Starting at the line that contains "This screenshot has height=532, width=798.", transcribe each line through the end of the material below, exactly and nothing else, leaving out the pictures.

======== DATA FOR THE TASK ========

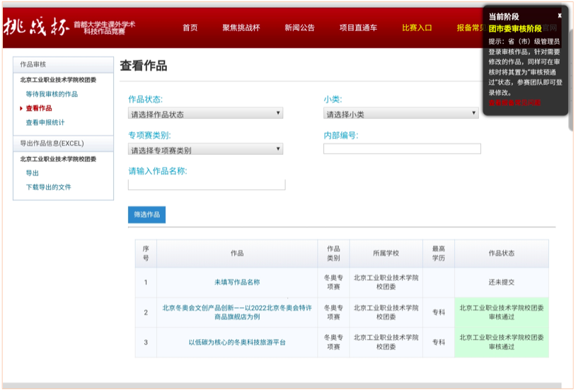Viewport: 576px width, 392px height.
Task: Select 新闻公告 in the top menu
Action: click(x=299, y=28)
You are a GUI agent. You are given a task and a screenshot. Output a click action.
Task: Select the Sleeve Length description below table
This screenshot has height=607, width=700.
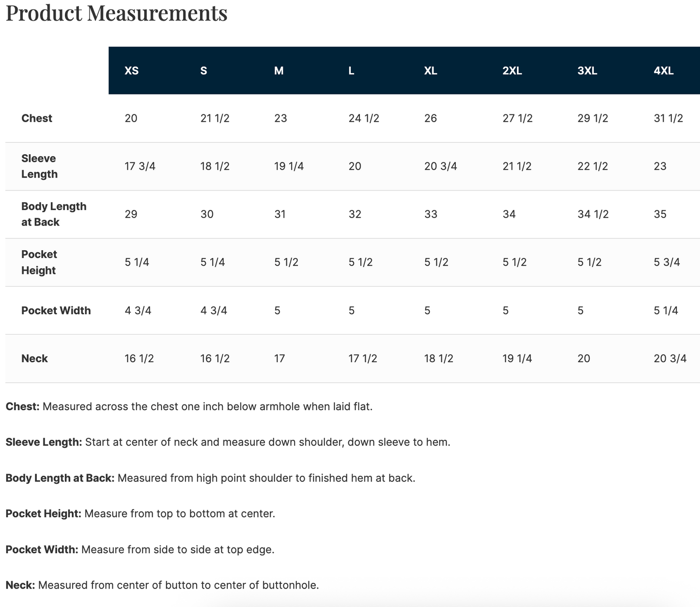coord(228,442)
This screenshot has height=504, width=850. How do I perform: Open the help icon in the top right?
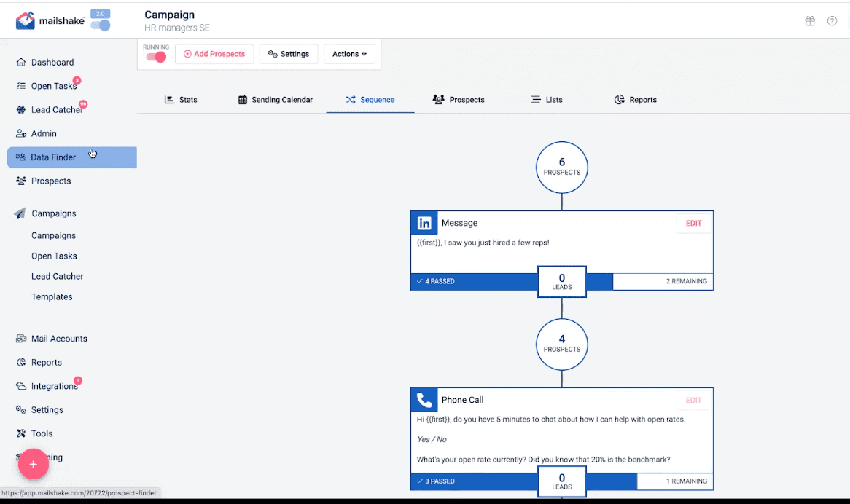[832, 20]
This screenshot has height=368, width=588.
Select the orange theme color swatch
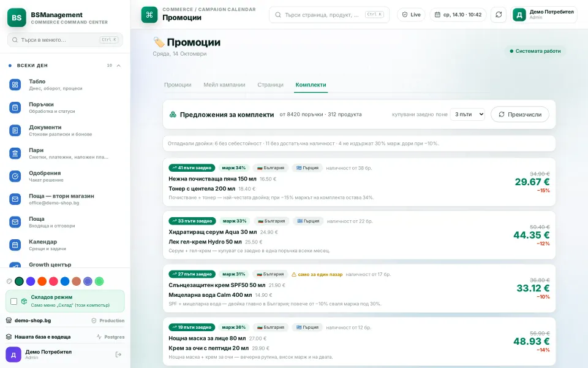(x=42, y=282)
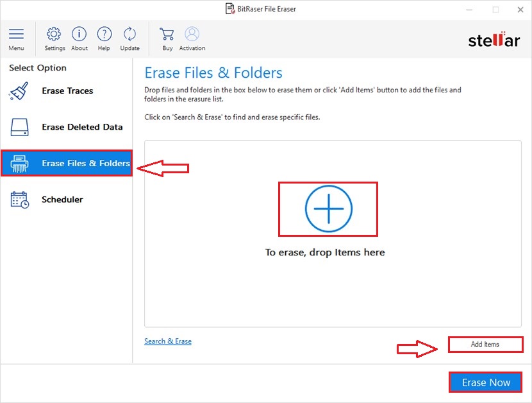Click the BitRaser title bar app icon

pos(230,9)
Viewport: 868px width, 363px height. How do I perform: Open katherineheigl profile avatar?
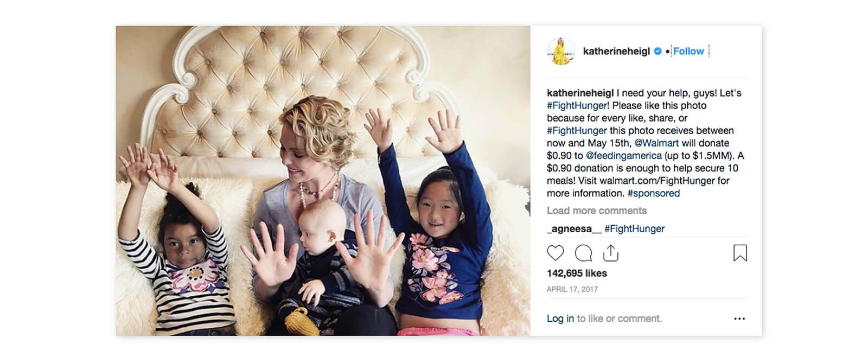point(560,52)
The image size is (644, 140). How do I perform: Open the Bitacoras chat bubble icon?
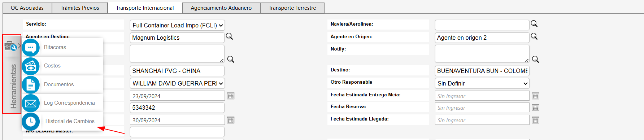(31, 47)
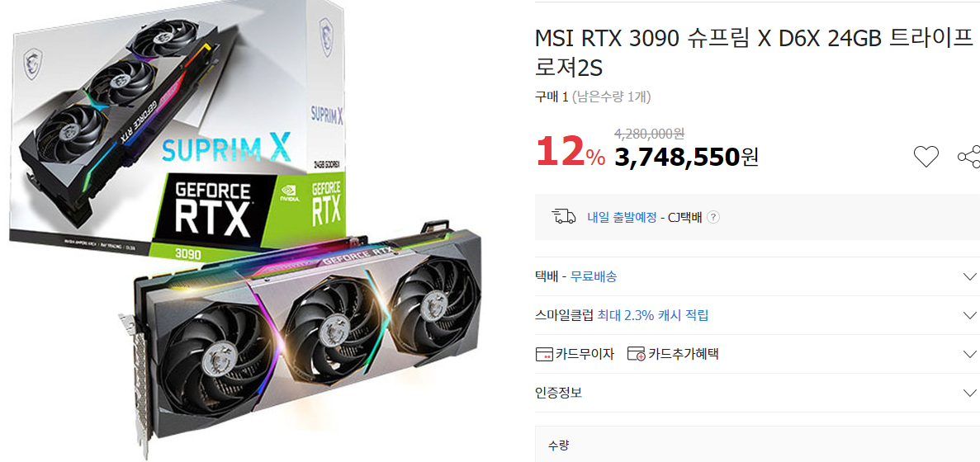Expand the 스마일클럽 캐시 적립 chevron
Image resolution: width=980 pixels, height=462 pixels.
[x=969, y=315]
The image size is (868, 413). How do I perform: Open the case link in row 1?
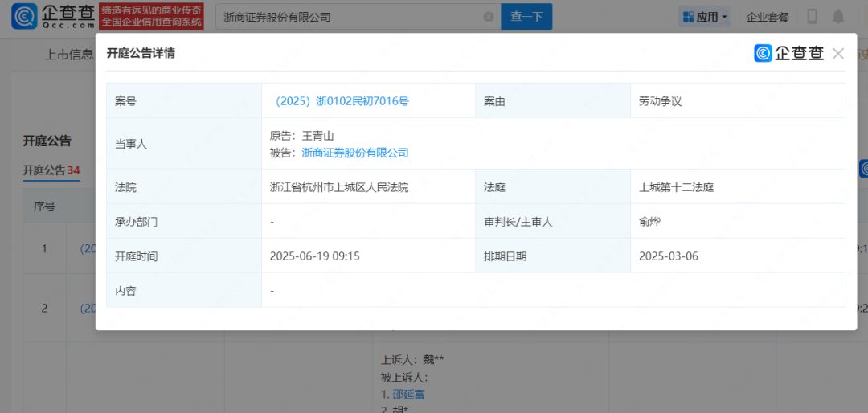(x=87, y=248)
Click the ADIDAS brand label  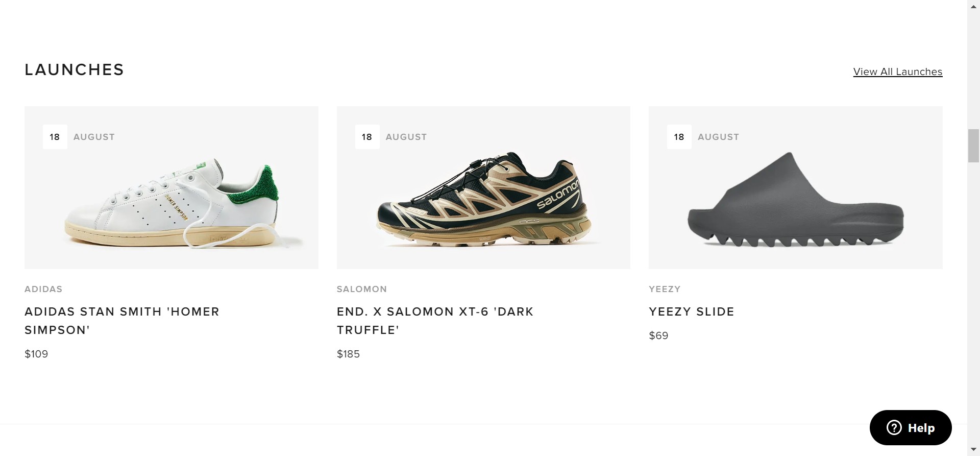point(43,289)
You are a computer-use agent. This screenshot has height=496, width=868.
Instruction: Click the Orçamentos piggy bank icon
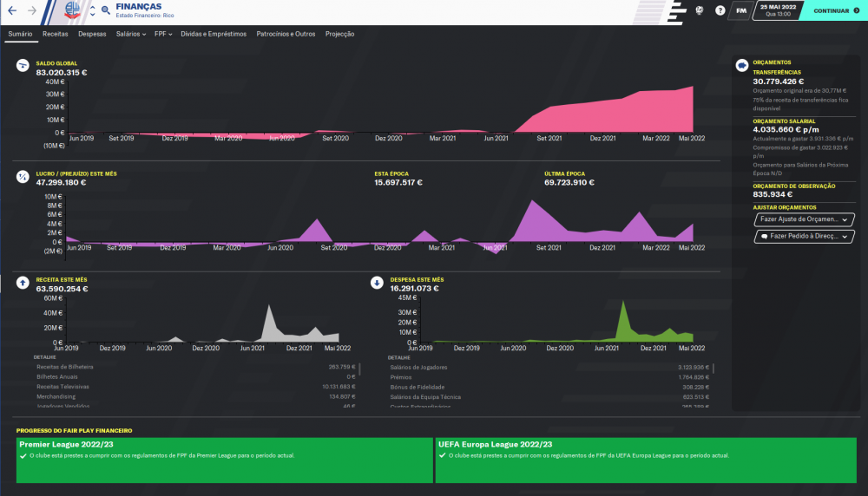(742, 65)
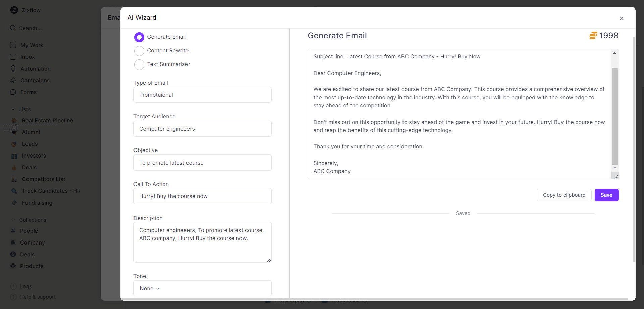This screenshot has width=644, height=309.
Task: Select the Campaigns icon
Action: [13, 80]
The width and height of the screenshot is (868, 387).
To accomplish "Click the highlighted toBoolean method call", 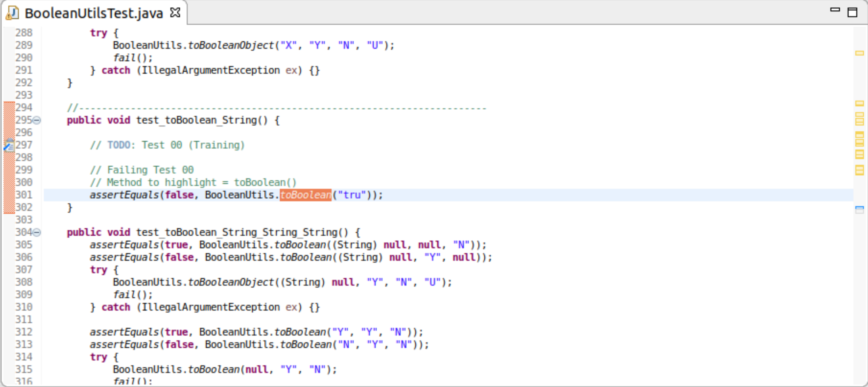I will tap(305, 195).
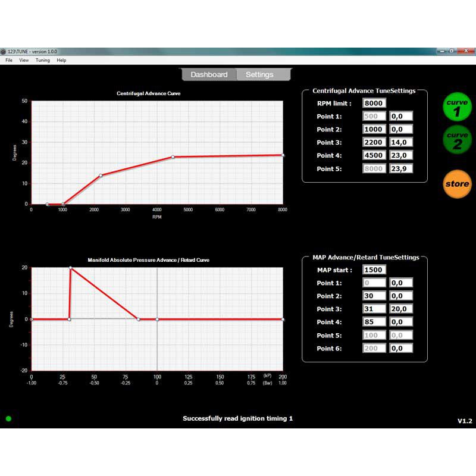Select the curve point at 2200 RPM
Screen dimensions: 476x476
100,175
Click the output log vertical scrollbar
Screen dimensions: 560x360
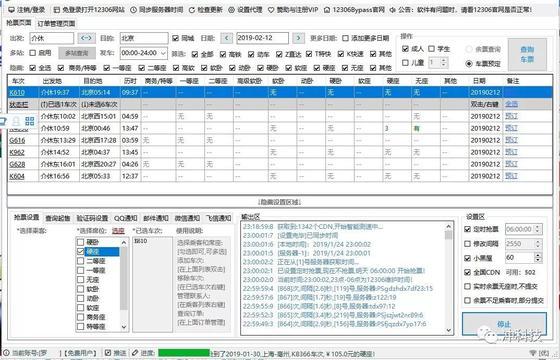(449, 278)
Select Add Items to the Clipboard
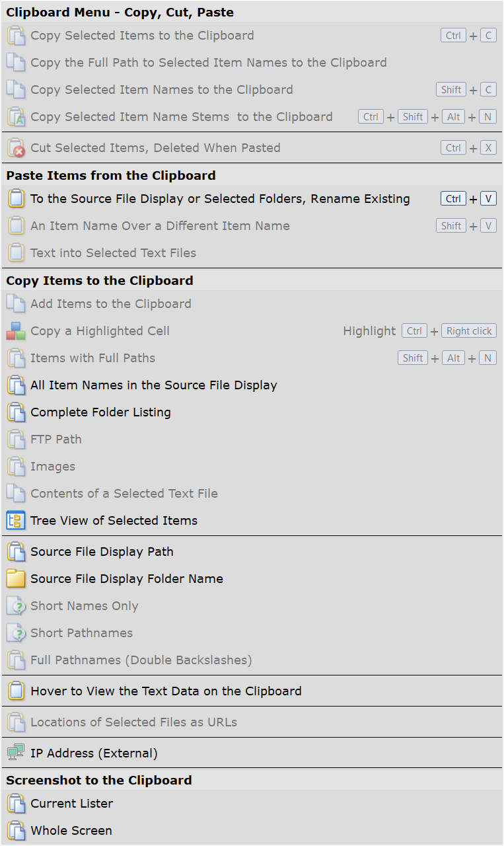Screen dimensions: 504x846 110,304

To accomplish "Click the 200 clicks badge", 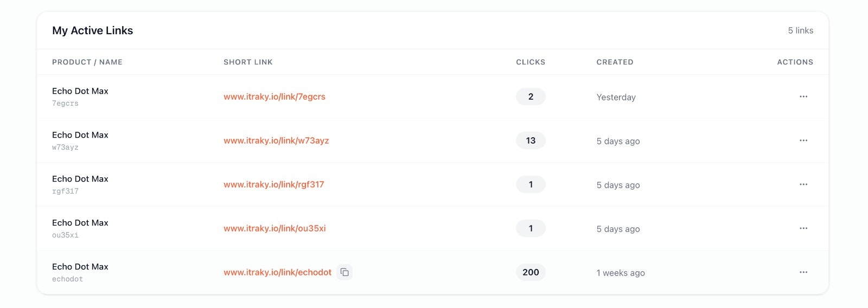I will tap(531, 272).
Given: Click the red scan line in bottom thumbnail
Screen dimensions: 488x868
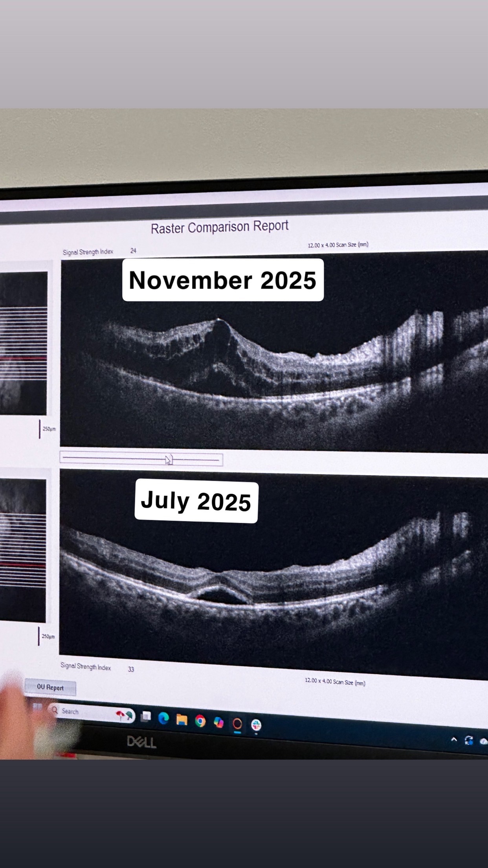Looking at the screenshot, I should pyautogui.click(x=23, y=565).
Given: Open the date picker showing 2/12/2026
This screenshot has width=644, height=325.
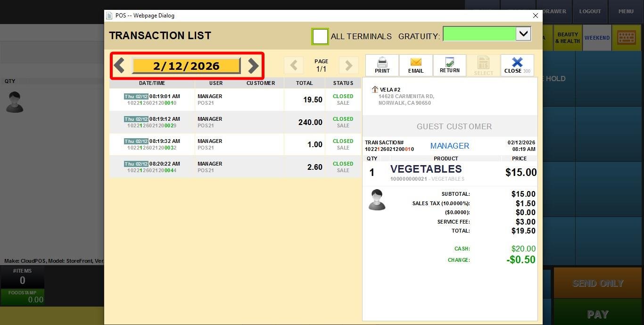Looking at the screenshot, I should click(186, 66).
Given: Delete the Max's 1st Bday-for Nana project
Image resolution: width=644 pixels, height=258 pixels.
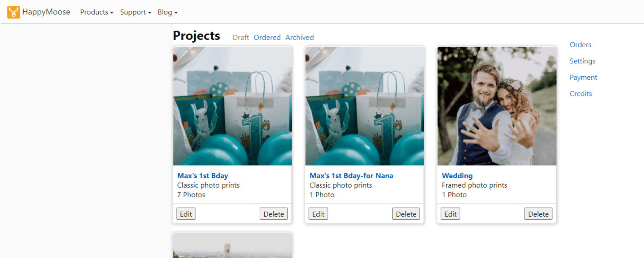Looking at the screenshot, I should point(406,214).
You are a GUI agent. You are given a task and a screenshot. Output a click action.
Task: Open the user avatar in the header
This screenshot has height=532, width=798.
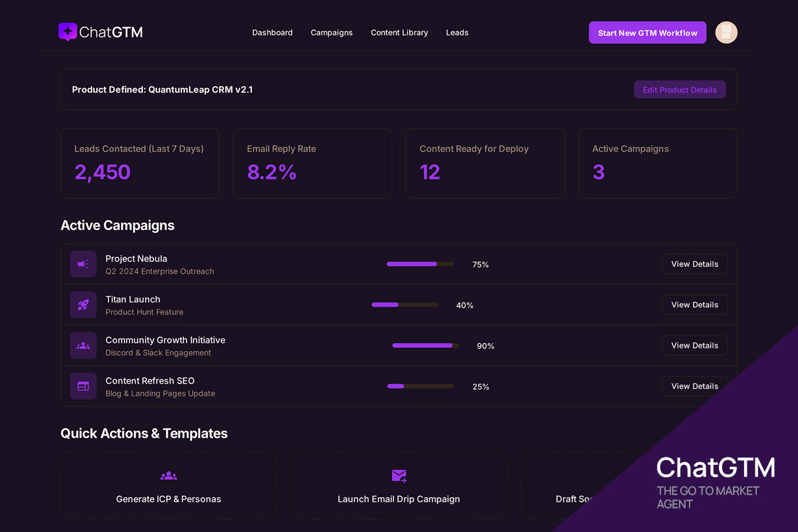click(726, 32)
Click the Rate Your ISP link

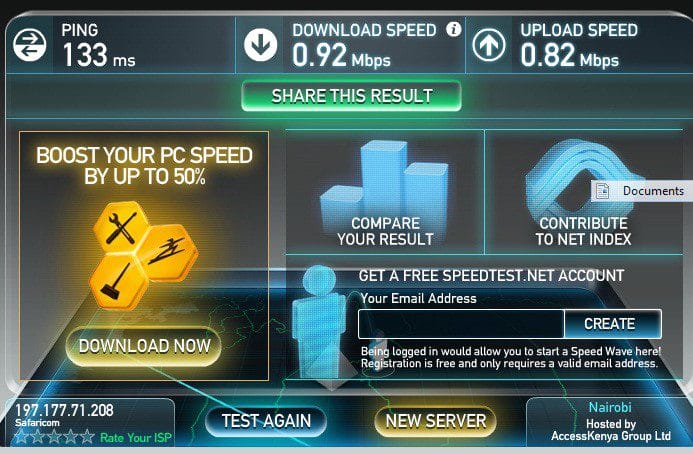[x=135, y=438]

========

**OUTPUT FOR THIS TASK**
This screenshot has height=532, width=798.
click(726, 32)
Click the Rate Your ISP link

[x=135, y=438]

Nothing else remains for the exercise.